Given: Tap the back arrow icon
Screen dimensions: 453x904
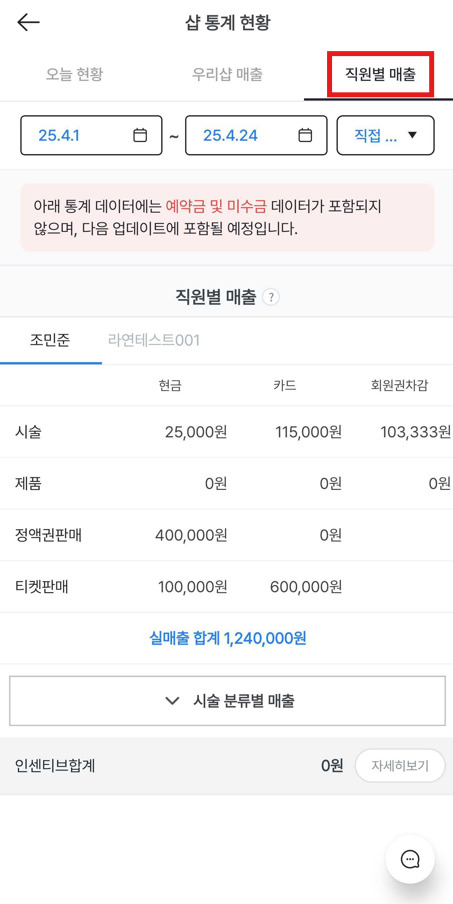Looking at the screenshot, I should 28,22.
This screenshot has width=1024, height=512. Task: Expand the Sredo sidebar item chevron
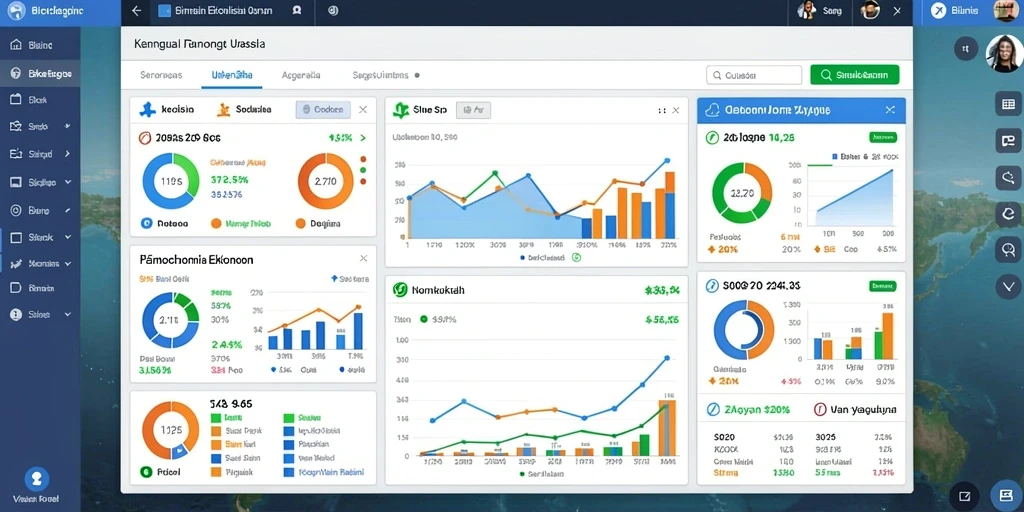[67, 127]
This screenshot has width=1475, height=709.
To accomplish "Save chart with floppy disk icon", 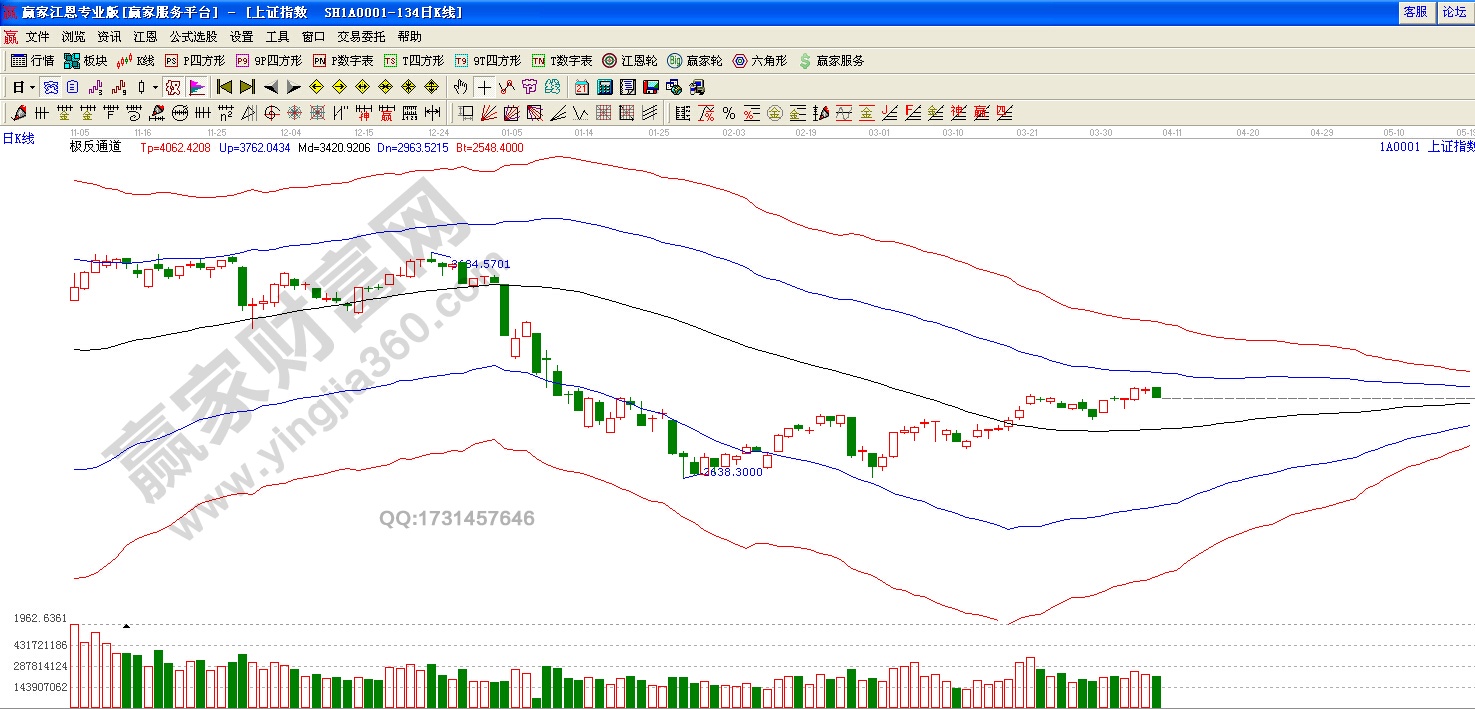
========
Assignment: Everything in the listing above except the pictures should be duplicated exactly.

Answer for the task:
Given: Tap the back arrow icon
Screen dimensions: 453x904
Looking at the screenshot, I should 28,22.
This screenshot has width=1024, height=512. Task: Expand the Sredo sidebar item chevron
[67, 127]
This screenshot has width=1475, height=709.
To accomplish "Save chart with floppy disk icon", 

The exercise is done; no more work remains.